§ Task item: Transcribe the listing below only from the line with "1920x1080 pixels." up to and including the line with "Given: Click the Yahoo news settings gear".

§ Source material:
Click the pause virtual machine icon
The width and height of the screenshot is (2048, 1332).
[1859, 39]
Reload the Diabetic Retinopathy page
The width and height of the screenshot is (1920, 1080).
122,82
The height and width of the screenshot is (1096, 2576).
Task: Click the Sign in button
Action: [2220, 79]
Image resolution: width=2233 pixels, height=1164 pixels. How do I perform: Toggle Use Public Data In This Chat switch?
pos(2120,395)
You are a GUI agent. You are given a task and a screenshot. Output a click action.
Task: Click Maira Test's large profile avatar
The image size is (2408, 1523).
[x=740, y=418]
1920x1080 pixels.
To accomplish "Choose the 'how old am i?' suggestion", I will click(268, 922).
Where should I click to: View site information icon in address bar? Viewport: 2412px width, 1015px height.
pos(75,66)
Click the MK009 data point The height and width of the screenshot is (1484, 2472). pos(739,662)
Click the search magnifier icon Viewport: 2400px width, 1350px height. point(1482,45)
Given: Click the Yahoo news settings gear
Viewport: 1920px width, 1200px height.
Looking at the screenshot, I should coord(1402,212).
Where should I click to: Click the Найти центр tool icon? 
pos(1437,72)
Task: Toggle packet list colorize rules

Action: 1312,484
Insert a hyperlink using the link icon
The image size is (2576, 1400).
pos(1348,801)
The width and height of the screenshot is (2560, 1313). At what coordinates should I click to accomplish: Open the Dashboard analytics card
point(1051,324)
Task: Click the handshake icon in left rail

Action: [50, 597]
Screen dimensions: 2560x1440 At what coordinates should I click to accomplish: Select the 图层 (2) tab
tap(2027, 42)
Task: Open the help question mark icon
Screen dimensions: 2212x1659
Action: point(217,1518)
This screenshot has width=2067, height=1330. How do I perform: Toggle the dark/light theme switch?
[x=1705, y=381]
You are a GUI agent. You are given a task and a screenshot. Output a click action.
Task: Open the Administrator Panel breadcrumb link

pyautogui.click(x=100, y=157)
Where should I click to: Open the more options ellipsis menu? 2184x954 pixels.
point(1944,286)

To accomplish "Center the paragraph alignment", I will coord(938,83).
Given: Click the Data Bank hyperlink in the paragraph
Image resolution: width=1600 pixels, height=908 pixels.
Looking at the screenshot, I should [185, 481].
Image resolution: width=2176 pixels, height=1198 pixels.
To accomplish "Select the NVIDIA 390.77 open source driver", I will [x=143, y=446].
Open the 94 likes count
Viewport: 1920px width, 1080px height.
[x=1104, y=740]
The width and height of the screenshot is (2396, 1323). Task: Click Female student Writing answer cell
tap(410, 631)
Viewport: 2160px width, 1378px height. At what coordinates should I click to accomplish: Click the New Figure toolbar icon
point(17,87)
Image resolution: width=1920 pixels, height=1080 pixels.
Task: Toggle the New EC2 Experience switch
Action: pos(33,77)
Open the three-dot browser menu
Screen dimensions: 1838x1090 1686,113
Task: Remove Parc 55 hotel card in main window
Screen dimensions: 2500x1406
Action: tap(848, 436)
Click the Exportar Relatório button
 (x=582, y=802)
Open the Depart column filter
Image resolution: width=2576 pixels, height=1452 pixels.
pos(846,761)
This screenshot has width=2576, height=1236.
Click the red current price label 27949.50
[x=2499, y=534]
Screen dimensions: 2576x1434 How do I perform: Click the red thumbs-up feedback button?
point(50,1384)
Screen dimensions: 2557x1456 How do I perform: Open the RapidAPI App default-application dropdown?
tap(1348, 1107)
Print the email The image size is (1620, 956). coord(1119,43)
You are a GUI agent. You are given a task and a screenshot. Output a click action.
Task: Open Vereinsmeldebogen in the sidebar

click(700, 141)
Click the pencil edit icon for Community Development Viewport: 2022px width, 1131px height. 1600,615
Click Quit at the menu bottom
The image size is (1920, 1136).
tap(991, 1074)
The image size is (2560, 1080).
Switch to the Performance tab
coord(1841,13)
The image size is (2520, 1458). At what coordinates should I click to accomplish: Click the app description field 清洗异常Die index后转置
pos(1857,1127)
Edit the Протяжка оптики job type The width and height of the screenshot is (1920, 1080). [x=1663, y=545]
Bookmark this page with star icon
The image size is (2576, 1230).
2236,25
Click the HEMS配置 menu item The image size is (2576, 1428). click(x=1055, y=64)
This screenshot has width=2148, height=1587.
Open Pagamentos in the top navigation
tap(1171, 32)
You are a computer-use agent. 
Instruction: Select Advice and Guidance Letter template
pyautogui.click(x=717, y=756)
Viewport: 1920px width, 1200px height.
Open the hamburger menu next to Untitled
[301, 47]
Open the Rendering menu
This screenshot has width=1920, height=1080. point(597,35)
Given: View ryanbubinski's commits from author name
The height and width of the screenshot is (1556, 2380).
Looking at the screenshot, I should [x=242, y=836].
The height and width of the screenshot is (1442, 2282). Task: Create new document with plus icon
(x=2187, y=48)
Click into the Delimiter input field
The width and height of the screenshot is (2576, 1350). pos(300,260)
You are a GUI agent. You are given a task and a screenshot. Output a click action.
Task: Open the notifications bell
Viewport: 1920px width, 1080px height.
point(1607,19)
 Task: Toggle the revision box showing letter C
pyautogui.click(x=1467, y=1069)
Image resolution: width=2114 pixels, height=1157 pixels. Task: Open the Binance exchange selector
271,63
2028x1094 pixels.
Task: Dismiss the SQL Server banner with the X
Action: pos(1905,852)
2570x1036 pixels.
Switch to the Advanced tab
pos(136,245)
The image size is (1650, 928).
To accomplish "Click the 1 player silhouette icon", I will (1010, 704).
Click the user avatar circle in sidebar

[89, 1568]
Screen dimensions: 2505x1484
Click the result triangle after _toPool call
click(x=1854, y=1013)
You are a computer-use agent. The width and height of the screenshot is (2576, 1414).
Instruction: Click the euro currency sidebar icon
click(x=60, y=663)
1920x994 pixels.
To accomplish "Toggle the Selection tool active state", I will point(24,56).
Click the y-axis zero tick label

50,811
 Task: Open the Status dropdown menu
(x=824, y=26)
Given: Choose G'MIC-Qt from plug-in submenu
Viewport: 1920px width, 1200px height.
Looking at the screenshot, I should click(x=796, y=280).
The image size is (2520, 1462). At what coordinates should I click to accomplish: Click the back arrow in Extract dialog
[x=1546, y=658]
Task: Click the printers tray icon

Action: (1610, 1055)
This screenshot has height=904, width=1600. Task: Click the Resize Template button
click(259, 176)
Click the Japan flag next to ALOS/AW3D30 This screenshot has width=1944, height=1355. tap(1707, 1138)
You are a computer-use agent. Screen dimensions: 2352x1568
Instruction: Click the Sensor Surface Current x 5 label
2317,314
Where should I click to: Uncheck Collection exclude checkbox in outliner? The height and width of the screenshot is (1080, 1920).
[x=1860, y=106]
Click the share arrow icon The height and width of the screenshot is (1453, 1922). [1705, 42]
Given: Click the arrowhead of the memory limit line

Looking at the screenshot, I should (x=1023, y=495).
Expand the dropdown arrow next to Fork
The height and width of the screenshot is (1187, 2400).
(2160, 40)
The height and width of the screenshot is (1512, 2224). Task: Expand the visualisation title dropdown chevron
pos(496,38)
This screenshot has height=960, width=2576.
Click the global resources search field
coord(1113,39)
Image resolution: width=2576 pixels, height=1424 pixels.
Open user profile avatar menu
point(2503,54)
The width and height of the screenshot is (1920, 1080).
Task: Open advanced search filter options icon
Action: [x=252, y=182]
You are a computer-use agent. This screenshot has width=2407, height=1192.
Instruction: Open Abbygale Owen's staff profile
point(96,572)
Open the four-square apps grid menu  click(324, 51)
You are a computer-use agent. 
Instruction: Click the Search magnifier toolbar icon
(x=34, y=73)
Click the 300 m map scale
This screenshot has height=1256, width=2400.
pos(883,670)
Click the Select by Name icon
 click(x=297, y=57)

§ Task answer:
1920x1080 pixels.
To accomplish "Choose the 'how old am i?' suggestion", I will click(268, 922).
Where should I click to: View site information icon in address bar? Viewport: 2412px width, 1015px height.
pos(75,66)
Click the MK009 data point The height and width of the screenshot is (1484, 2472). pos(739,662)
Click the search magnifier icon Viewport: 2400px width, 1350px height. point(1482,45)
Given: Click the Yahoo news settings gear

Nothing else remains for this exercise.